Once the DOM is completely loaded, Charlotte injects script code from extractDOM.js into the web page, which is used to traverse the rendered DOM and generate a JSON representation of the DOM. Any style information extracted from each DOM element is actually the computed style for that element, which makes Charlotte so powerful. You don't need to decypher complex CSS files or <style> tags in order to figure out the styling for a given element on the page. That information is extracted for you and attached to each node within the JSON object.

Customize The Output

You can modify extractDOM.js to extract more information about each DOM element. For example, you could include more style information. Unfortunately, the style object only accepts integers, so you'll need to use some creativity to extract string values from element styles and convert them into integers.

NOTE: The style object (Node.s) is an integer array in order to save a significant amount of bytes when generating the JSON string.

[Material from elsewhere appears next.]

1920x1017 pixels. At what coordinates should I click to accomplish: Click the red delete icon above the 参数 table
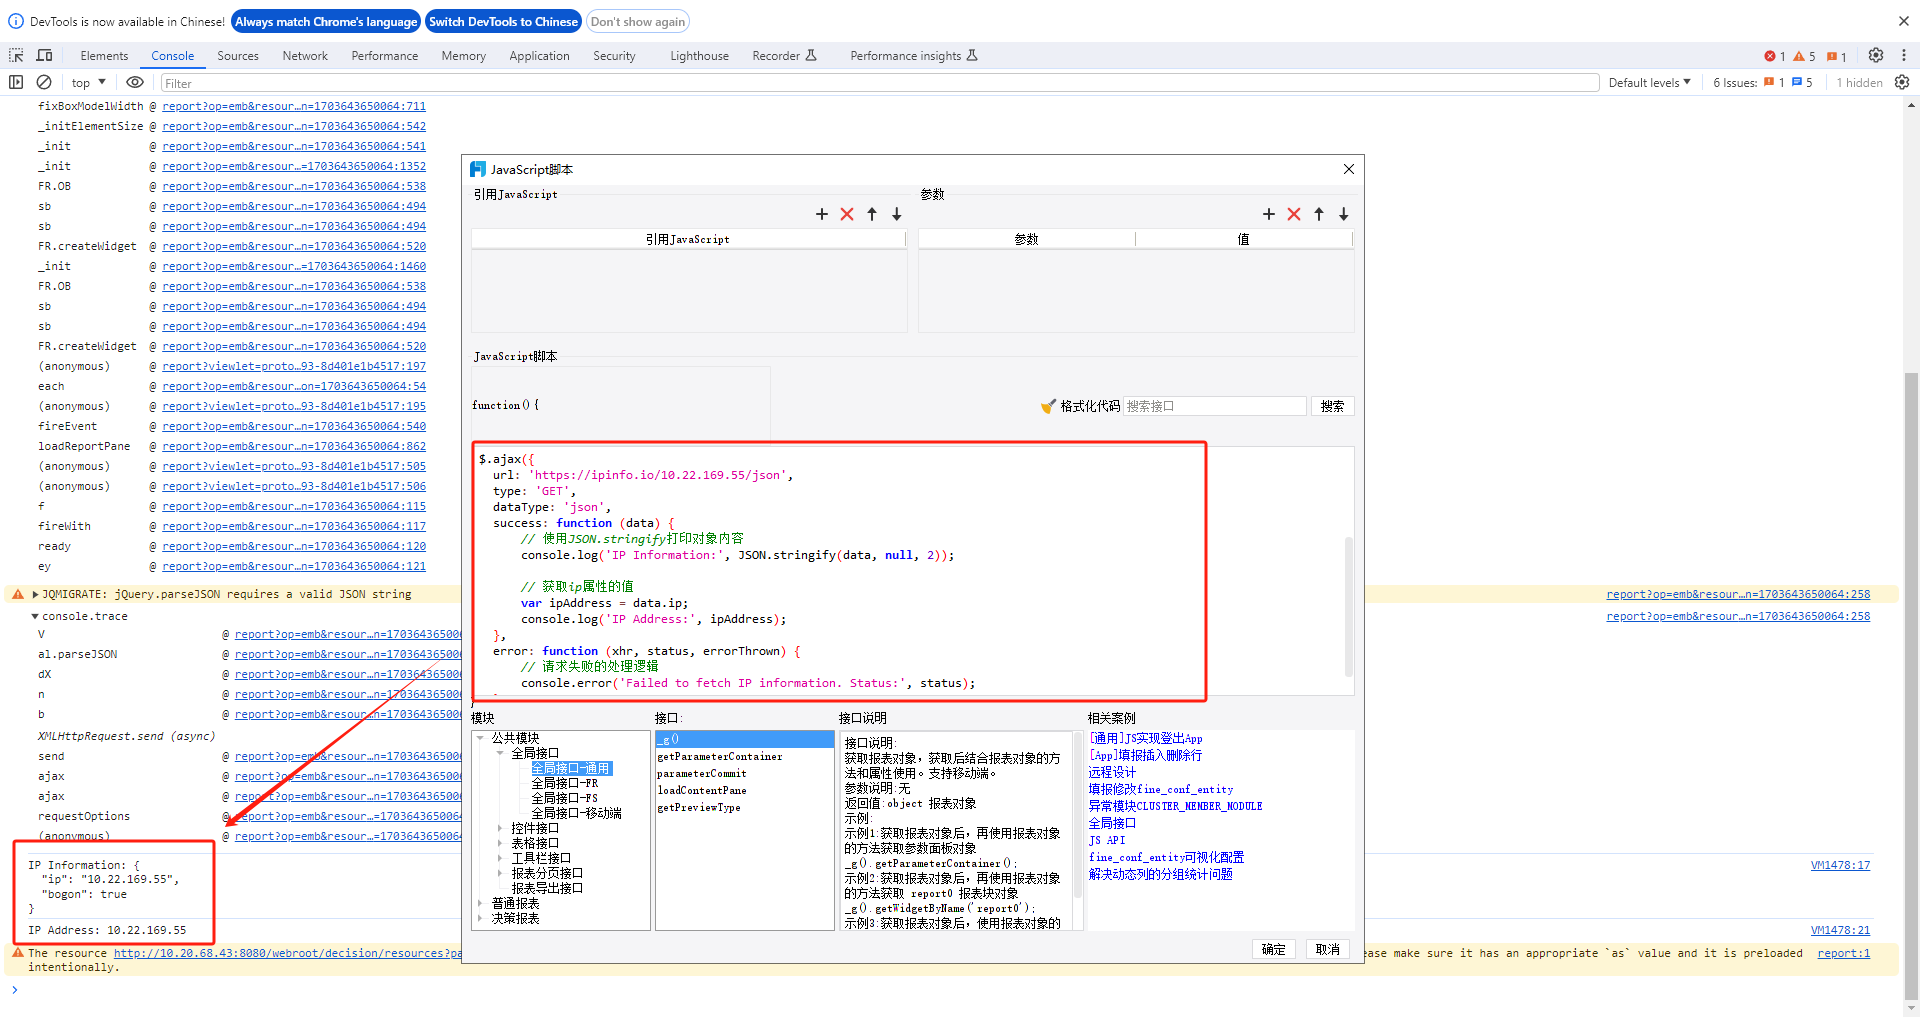(1294, 214)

NOTE: Right now, Charlotte extracts only four integers from an element's style attribute; display, font-size, bold, and italic. The reason being is that these values can help determine the importance of a block of text based on if it's being displayed, the size of the font, and whether or not the text is bold and/or italic.

Why the name "Charlotte"?

Named after the spider in the children's story "Charlotte's Web". Charlotte prevented the slaughter of a piglette named Wilbur by weaving words of praise for Wilbur into her web, which in turn surprised the local farmers and convinced them to keep Wilbur alive.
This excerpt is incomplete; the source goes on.